From: Volker Lendecke <vl@samba.org>
Date: Wed, 27 Apr 2016 10:15:37 +0000 (+0200)
Subject: smbd: Avoid large reads beyond EOF
X-Git-Tag: talloc-2.1.7~119
X-Git-Url: http://git.ipfire.org/gitweb.cgi?a=commitdiff_plain;h=10b0a8baa25fab70df8e6c5f0048ce0963211517;p=thirdparty%2Fsamba.git

smbd: Avoid large reads beyond EOF

With unix extensions and oplocks=no mount.cifs from jessie reads beyond the
file end forever, and we are happy to return zeros....
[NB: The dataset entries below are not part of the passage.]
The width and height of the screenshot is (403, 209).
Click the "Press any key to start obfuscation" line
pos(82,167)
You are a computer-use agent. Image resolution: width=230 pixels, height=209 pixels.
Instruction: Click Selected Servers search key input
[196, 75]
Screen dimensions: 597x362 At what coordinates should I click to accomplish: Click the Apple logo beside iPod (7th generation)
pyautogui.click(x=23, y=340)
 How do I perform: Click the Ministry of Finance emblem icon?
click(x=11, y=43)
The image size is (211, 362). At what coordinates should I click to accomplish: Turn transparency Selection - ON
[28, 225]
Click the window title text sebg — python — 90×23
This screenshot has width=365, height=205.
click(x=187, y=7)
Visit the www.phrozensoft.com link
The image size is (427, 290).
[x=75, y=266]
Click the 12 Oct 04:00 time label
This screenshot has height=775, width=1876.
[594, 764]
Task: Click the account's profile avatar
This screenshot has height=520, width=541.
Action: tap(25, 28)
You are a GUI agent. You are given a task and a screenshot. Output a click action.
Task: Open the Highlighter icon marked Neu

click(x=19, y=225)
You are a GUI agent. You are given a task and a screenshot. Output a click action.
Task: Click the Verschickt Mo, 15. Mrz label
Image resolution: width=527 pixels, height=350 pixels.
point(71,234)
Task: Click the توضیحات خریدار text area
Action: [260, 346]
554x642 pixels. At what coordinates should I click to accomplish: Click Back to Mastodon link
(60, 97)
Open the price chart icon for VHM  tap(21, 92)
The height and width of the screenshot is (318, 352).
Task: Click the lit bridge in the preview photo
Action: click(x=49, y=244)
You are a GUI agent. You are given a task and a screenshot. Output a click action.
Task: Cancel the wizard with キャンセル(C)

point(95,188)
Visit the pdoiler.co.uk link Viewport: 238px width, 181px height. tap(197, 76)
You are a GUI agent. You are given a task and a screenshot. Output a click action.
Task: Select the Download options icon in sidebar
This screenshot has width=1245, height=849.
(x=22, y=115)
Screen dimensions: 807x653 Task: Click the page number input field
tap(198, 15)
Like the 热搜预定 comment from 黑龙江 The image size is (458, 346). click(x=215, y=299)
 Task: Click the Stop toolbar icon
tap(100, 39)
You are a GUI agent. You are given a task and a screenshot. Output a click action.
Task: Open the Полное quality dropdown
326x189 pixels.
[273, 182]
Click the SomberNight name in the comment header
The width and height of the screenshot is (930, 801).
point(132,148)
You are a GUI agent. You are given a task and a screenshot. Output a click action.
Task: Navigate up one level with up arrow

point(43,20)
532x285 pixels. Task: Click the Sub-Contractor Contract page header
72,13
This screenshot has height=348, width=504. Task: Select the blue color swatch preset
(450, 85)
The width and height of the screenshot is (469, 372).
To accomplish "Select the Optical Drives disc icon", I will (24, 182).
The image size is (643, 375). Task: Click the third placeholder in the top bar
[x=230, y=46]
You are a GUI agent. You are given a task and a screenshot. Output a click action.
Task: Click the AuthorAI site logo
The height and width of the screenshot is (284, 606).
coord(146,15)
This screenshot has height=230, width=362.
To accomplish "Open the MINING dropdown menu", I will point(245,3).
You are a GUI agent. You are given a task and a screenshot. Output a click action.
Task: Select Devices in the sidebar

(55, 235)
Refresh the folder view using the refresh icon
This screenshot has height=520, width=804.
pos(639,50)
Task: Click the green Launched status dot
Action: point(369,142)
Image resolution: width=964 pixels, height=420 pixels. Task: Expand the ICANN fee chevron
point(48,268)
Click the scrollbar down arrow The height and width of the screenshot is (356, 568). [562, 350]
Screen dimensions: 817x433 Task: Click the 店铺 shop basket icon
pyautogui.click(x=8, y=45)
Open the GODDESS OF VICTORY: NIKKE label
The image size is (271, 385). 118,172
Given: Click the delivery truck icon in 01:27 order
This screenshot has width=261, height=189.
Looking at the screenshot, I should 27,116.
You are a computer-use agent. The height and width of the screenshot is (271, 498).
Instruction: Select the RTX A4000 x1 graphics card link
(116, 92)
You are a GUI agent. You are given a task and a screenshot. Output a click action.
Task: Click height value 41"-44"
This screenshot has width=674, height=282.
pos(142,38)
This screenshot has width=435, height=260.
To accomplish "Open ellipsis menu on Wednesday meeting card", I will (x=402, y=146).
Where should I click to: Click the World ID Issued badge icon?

BUG: https://bugzilla.samba.org/show_bug.cgi?id=11878

Signed-off-by: Volker Lendecke <vl@samba.org>
Reviewed-by: Jeremy Allison <jra@samba.org>

Autobuild-User(master): Jeremy Allison <jra@samba.org>
Autobuild-Date(master): Wed Apr 27 23:57:56 CEST 2016 on sn-devel-144
---

diff --git a/source3/smbd/reply.c b/source3/smbd/reply.c
index cbe15a38c35..e0e55c62c2d 100644
--- a/source3/smbd/reply.c
+++ b/source3/smbd/reply.c
@@ -4100,6 +4100,16 @@ normal_read:
 		uint8_t headerbuf[smb_size + 2*12 + 1 /* padding byte */];
 		ssize_t ret;
 
+		if (!S_ISREG(fsp->fsp_name->st.st_ex_mode) ||
+		    (startpos > fsp->fsp_name->st.st_ex_size) ||
+		    (smb_maxcnt > (fsp->fsp_name->st.st_ex_size - startpos))) {
+			/*
+			 * We already know that we would do a short
+			 * read, so don't try the sendfile() path.
+			 */
+			goto nosendfile_read;
+		}
+
 		construct_reply_common_req(req, (char *)headerbuf);
 		setup_readX_header(req, (char *)headerbuf, smb_maxcnt);